— EXERCISE DESCRIPTION —
Among the lines below, some may hold the word "destination"; state how many do, giving only the number.

— DATA FOR THE TASK —
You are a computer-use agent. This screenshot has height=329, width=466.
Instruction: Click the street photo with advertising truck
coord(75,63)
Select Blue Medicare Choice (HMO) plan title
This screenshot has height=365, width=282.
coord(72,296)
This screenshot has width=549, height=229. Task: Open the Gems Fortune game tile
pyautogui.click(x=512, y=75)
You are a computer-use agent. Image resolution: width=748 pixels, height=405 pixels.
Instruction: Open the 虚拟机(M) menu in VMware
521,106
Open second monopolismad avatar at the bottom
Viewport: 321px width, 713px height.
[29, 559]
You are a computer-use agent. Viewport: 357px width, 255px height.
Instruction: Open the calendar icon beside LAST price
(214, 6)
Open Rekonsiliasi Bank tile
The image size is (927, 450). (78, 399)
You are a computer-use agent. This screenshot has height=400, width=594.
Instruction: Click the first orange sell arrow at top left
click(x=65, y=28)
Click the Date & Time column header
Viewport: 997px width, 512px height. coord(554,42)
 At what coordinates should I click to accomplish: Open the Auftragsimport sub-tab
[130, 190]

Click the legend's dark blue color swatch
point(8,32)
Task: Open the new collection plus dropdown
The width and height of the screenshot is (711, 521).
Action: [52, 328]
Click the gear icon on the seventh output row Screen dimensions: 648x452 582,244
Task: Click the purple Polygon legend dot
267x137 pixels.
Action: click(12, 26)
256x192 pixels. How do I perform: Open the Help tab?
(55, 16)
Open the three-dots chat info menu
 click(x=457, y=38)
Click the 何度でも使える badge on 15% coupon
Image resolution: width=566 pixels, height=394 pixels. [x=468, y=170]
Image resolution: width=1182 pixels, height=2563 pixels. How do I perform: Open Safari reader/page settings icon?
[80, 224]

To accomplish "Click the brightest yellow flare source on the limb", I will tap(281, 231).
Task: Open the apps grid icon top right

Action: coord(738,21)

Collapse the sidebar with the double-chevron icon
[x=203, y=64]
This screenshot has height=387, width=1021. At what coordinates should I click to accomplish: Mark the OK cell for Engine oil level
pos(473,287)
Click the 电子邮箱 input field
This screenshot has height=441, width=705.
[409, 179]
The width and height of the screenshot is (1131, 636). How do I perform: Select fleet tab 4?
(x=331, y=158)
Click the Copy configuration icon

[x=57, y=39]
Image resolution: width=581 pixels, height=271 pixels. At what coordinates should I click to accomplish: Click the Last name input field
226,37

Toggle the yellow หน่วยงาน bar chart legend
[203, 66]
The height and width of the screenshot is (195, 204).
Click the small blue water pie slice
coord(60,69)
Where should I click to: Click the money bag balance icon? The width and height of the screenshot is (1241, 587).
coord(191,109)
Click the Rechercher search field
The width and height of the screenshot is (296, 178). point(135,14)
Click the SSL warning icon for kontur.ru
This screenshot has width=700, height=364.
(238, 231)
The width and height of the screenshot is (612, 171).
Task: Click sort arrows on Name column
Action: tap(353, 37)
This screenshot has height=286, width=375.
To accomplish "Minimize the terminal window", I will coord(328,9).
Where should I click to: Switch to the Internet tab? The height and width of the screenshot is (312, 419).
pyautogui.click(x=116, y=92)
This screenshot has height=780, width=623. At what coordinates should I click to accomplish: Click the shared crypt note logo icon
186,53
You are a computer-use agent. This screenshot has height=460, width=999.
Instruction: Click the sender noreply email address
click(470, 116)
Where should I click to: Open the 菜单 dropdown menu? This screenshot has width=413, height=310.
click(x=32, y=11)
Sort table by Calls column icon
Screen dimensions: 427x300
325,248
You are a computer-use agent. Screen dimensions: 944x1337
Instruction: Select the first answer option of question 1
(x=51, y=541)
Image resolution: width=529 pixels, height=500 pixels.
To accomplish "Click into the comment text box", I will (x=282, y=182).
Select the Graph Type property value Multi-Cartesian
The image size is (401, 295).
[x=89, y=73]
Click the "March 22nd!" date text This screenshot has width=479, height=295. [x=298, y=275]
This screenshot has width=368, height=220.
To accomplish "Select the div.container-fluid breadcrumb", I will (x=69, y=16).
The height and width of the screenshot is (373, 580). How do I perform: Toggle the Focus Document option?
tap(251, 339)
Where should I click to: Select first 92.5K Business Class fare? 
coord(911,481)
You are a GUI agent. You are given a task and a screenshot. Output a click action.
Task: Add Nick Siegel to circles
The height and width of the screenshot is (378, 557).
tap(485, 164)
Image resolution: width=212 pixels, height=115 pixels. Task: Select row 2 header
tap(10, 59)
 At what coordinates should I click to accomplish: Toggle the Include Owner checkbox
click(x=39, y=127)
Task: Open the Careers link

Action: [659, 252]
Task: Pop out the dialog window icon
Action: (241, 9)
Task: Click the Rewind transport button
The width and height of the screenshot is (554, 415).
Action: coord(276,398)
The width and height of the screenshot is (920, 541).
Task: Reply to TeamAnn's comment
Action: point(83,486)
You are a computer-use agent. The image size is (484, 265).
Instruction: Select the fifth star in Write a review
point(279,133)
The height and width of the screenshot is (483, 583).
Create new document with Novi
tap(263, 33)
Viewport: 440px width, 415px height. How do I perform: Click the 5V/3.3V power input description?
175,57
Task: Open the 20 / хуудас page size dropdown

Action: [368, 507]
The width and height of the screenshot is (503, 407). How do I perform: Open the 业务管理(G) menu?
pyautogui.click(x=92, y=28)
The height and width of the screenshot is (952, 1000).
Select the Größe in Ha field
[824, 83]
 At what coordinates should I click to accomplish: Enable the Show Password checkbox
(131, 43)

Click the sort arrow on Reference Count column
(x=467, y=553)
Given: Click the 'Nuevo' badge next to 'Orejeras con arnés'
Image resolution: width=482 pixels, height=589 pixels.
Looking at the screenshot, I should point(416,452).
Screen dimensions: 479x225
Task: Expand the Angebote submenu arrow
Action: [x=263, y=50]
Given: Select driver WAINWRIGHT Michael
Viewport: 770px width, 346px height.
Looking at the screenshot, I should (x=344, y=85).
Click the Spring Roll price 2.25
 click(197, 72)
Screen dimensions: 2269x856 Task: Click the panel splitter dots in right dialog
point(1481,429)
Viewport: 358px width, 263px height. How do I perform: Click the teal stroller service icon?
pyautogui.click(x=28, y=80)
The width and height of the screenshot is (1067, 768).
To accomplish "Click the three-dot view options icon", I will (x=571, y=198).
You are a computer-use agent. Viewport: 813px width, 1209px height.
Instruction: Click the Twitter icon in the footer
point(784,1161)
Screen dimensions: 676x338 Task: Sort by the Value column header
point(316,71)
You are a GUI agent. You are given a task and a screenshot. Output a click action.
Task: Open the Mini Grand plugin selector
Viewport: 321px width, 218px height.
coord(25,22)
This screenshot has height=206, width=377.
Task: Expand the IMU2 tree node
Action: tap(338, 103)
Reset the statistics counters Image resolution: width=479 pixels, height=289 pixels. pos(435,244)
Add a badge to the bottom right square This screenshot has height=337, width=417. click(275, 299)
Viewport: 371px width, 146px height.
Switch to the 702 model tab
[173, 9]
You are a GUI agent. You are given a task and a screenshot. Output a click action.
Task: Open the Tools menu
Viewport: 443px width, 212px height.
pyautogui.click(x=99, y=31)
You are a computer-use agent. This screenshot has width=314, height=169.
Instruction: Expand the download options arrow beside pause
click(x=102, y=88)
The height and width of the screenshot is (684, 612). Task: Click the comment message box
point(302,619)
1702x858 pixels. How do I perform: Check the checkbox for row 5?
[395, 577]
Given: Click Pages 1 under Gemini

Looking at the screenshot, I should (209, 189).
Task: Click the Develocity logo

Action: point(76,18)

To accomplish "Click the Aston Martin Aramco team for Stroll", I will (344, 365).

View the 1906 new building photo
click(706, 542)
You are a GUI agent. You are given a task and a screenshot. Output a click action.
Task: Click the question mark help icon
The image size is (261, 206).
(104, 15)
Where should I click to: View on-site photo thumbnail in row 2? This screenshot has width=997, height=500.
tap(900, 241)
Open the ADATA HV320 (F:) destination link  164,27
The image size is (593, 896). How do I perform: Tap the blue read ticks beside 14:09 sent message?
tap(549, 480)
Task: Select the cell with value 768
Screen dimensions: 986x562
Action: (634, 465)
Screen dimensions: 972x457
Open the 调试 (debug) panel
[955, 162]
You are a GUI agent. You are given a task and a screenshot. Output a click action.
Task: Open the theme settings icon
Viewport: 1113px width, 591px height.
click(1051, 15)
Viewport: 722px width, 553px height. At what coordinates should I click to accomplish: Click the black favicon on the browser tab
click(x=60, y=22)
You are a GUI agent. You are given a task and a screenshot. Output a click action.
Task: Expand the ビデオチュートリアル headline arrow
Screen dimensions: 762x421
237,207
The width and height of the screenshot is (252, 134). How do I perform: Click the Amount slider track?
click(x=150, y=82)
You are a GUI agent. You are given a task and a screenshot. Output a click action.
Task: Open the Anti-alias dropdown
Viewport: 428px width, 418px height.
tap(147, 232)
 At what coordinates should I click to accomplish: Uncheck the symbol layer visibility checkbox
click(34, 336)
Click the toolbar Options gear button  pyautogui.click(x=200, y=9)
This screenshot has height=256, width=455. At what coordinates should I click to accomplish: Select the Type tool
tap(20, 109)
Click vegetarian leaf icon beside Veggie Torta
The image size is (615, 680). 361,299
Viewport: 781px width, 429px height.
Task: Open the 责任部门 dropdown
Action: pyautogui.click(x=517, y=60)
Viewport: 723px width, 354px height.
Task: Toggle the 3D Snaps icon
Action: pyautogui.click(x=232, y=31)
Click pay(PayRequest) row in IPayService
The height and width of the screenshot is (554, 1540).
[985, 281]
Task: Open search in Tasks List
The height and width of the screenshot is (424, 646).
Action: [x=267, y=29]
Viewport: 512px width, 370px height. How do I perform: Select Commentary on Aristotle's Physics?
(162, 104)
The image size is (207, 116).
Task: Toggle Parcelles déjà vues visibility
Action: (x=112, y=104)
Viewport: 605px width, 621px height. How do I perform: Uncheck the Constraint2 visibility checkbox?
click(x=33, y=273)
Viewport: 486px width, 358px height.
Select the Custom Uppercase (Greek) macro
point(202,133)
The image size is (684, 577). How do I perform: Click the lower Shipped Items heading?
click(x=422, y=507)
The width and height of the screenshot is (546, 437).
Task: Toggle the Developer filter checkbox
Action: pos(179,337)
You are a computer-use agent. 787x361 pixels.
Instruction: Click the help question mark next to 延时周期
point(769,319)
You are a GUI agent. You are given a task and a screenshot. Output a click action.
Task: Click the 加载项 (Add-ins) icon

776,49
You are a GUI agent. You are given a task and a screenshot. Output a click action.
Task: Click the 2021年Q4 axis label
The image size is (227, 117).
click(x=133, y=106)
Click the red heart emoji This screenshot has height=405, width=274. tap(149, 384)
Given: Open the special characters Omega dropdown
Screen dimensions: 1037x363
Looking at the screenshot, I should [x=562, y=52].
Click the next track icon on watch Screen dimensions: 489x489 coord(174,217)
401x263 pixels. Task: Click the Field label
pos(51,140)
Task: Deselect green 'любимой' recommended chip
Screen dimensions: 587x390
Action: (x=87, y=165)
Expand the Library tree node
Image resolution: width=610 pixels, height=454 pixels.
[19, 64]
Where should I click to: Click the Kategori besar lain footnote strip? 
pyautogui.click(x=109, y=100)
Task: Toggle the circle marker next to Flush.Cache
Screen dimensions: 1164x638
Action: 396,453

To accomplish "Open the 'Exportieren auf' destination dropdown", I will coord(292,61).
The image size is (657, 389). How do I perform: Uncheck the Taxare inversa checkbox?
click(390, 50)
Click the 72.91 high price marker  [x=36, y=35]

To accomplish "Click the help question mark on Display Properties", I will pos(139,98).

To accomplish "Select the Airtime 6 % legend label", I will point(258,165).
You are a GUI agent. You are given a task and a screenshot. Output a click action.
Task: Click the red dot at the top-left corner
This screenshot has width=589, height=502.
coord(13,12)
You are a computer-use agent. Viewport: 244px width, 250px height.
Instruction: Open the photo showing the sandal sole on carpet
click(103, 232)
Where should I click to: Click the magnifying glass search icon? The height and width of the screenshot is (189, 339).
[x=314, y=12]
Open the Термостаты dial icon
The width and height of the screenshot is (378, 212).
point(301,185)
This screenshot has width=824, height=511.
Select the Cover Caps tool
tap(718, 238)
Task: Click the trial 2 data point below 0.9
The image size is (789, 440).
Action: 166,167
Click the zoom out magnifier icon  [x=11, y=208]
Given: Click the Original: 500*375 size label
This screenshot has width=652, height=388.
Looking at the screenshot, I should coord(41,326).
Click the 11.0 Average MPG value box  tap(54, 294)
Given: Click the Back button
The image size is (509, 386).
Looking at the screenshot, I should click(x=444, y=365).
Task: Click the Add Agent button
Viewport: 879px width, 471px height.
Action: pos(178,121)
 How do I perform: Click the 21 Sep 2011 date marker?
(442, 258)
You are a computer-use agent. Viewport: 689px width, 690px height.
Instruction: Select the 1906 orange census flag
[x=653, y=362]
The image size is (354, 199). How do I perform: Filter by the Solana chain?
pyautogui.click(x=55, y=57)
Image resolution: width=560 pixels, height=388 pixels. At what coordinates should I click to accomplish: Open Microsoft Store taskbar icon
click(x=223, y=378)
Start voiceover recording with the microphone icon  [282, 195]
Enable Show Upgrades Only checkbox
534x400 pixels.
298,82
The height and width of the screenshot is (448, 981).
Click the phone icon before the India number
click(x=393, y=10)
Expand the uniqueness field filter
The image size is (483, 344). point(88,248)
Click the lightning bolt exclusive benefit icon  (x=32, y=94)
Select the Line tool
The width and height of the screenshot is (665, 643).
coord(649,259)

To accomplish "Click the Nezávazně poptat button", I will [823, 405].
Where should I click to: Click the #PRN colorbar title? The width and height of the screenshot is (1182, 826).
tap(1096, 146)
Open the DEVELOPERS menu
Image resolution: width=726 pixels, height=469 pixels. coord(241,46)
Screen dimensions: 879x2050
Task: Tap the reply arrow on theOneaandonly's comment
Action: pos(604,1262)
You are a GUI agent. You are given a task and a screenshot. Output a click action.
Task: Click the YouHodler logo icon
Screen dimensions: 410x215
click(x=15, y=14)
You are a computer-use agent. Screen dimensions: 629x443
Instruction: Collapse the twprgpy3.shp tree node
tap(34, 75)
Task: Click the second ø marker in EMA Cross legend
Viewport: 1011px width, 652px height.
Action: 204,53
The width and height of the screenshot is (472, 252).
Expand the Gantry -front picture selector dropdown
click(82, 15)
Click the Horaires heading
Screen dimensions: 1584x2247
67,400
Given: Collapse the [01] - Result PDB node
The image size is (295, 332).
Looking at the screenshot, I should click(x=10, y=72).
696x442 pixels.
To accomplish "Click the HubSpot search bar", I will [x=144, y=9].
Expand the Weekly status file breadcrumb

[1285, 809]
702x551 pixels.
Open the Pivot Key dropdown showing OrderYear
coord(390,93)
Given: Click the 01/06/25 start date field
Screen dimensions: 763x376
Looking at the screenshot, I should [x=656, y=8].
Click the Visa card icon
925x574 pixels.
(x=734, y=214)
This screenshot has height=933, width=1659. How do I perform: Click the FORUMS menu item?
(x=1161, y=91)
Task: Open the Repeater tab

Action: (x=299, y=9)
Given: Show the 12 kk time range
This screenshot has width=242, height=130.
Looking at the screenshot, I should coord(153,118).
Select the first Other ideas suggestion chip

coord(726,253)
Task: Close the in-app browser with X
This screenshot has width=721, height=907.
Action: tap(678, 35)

— EXERCISE RESPONSE —
2